MOSCOW (CNS): Russian legislators have begun a debate on whether to ask the President to shut down the country’s newly created Roman Catholic dioceses on the grounds that they are a threat to the country’s territorial integrity and to the Russian Orthodox Church.
“A diocese is the government territory of the Roman Catholic Church because the Vatican is also a government. This is a serious move, which must be protested,” parliamentarian Gennady Raikov told the Ekho Moskva radio station in explaining his support of the measure, adding that dioceses meddle “not only in Church matters but in government affairs as well”.
Spokesman for the Archdiocese of Moscow, Viktor Khroul, said such comments indicated that some deputies “don’t understand how the Church works, how the structures work”.
The April 17 debate in Russia’s lower house of parliament – the Duma – followed a series of anti-Catholic protests in at least four Russian cities staged by members of the dominant Russian Orthodox Church.
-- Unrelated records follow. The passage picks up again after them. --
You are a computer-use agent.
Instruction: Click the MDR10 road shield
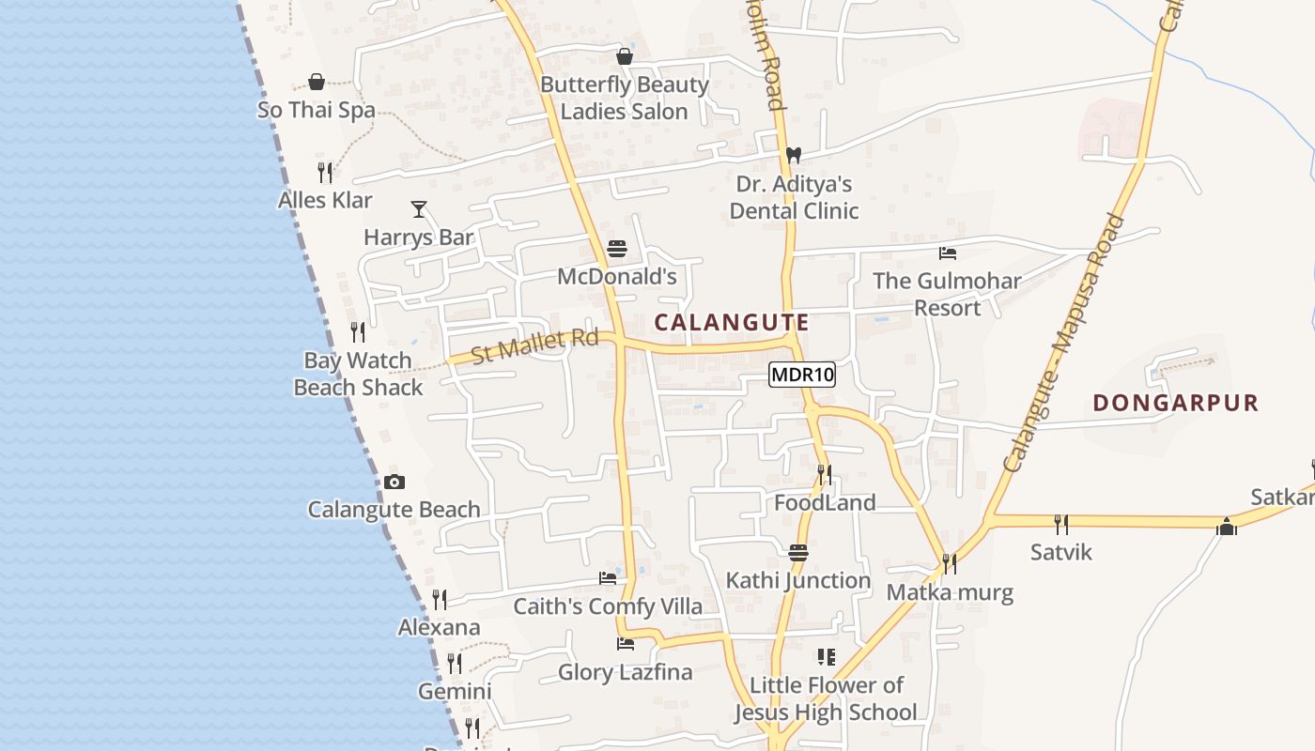802,376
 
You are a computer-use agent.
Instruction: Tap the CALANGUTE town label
732,322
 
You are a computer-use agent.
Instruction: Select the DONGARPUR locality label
1175,403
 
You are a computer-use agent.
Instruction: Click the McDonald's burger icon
617,249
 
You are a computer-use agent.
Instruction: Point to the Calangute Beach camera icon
394,482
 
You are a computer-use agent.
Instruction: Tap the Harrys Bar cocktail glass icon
419,208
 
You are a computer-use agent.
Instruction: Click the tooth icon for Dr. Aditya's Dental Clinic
794,155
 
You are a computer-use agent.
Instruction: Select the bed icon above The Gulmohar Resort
947,253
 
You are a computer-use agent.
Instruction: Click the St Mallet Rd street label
534,345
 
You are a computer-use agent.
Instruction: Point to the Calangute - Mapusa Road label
1063,344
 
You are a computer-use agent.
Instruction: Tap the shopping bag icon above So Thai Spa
317,82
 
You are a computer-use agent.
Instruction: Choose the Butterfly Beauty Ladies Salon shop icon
625,56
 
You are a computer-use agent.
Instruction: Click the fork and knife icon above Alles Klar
325,172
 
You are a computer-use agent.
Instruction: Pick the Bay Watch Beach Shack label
358,374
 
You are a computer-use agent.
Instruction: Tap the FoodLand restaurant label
825,502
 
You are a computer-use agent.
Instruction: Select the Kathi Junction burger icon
798,552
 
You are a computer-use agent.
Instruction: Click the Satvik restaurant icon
1061,524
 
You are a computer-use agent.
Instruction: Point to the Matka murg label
950,592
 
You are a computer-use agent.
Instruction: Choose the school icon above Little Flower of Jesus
826,656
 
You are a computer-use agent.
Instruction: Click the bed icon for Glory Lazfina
625,643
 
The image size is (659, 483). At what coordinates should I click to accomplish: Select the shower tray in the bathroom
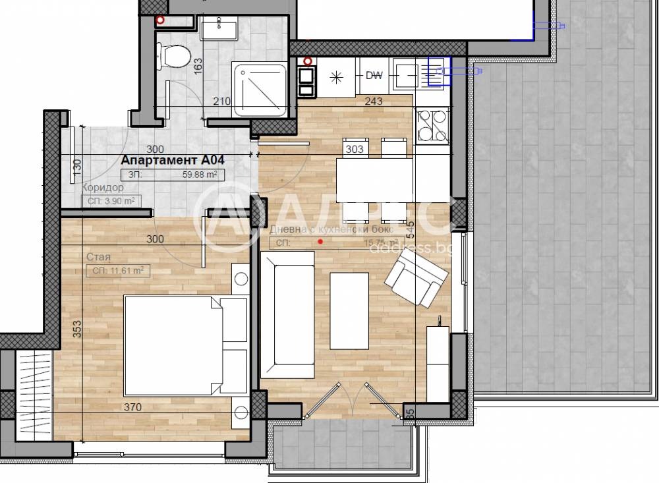[x=260, y=89]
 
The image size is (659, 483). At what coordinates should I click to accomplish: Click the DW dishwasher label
[x=374, y=75]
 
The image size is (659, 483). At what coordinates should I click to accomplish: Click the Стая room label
[x=98, y=257]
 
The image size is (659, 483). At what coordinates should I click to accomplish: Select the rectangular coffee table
[x=349, y=311]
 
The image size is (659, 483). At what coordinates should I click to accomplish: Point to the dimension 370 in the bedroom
[x=132, y=408]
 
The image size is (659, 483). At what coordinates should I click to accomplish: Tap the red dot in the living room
[x=320, y=242]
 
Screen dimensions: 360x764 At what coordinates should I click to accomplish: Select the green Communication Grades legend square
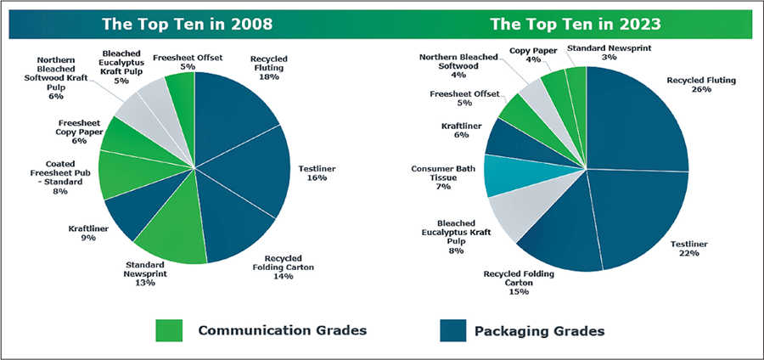pyautogui.click(x=170, y=330)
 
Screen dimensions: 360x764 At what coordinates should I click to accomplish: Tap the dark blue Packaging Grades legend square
pyautogui.click(x=454, y=330)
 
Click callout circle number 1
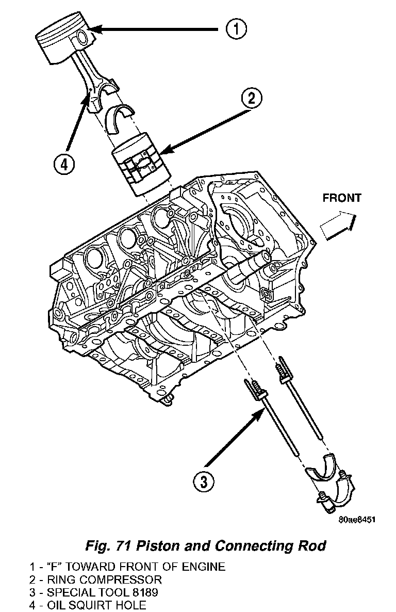235,29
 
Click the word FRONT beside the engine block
342,198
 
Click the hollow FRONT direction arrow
338,226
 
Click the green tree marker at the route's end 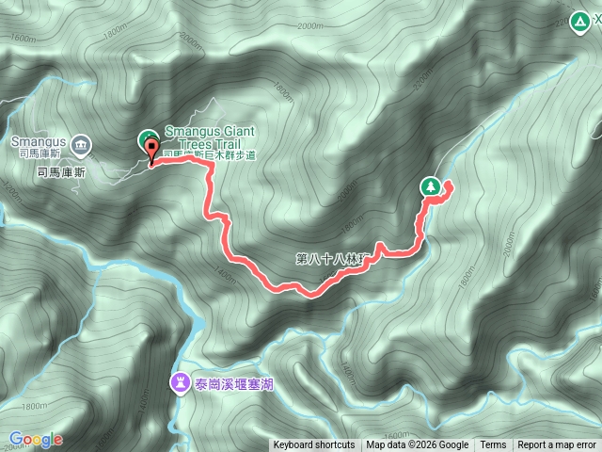pyautogui.click(x=431, y=186)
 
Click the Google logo pyautogui.click(x=36, y=439)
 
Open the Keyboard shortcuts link pyautogui.click(x=314, y=445)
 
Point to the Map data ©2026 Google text pyautogui.click(x=417, y=445)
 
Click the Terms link pyautogui.click(x=493, y=445)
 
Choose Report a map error pyautogui.click(x=557, y=445)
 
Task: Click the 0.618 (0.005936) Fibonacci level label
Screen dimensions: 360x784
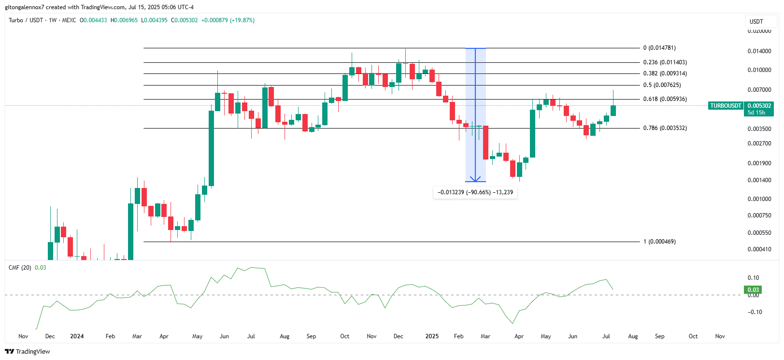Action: pyautogui.click(x=665, y=99)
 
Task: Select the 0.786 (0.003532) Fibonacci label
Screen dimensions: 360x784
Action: pyautogui.click(x=665, y=128)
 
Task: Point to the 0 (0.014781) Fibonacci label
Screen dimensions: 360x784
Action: pyautogui.click(x=659, y=48)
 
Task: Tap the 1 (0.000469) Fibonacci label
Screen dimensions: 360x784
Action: pyautogui.click(x=659, y=242)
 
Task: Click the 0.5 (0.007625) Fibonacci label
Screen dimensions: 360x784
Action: pyautogui.click(x=662, y=85)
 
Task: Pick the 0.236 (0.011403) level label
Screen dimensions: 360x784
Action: pyautogui.click(x=665, y=62)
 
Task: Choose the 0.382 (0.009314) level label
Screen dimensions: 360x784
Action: pyautogui.click(x=665, y=73)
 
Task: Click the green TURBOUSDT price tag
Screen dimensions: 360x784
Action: pyautogui.click(x=726, y=106)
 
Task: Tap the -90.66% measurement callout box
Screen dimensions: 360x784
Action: pyautogui.click(x=475, y=192)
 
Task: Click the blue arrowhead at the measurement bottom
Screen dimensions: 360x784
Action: pyautogui.click(x=475, y=179)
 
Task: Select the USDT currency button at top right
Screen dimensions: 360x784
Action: pyautogui.click(x=756, y=21)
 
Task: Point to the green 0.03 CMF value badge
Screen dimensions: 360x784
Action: pyautogui.click(x=753, y=290)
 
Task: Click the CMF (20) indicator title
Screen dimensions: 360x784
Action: pyautogui.click(x=20, y=268)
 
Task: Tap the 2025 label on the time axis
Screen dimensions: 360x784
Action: pyautogui.click(x=432, y=336)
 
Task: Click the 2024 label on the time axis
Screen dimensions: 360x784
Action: pyautogui.click(x=77, y=336)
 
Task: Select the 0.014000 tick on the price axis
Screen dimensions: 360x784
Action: pyautogui.click(x=759, y=51)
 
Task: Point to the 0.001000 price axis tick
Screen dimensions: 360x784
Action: pyautogui.click(x=759, y=199)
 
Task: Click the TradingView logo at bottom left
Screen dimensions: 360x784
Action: pyautogui.click(x=28, y=352)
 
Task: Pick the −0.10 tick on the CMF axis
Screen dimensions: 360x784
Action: pyautogui.click(x=755, y=312)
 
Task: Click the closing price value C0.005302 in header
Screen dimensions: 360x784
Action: pyautogui.click(x=185, y=20)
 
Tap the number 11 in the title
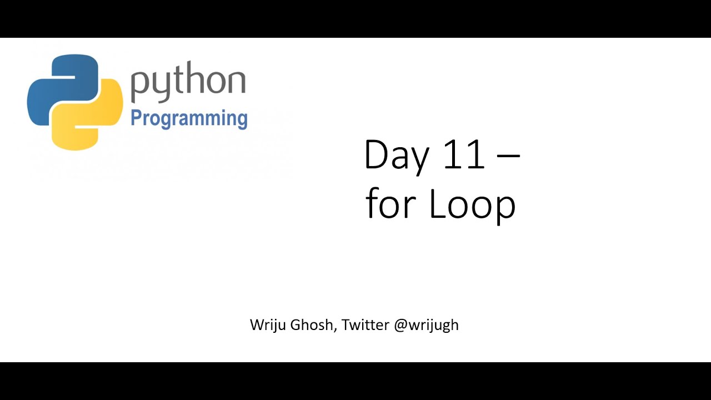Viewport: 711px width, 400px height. click(464, 155)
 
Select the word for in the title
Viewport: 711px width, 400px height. click(391, 203)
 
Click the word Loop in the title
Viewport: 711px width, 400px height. click(472, 204)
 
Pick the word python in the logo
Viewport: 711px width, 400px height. click(188, 83)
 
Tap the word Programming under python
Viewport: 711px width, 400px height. click(189, 118)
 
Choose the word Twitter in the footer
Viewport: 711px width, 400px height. click(365, 324)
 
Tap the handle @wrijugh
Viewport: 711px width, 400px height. click(426, 325)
Pope John Paul II elevated Russia’s four apostolic administrations to dioceses in February, and many Orthodox leaders viewed the action as evidence of Catholic expansionism in Orthodox territory.
Early this month, construction was stopped on a Catholic church in the northern city of Pskov following an Orthodox demonstration, and, most recently, an Italian priest working in Russia for 13 years was stripped of his visa without explanation and was told he cannot re-enter the country.
In an April 15 statement, Archbishop Tadeusz Kondrusiewicz of Moscow, who is head of the Russian bishops’ conference, appealed to the international community and human rights organisations to help put a stop to “the attacks on the constitutional rights” of Russia’s Catholics, who make up less than half of 1 per cent of the 143 million population.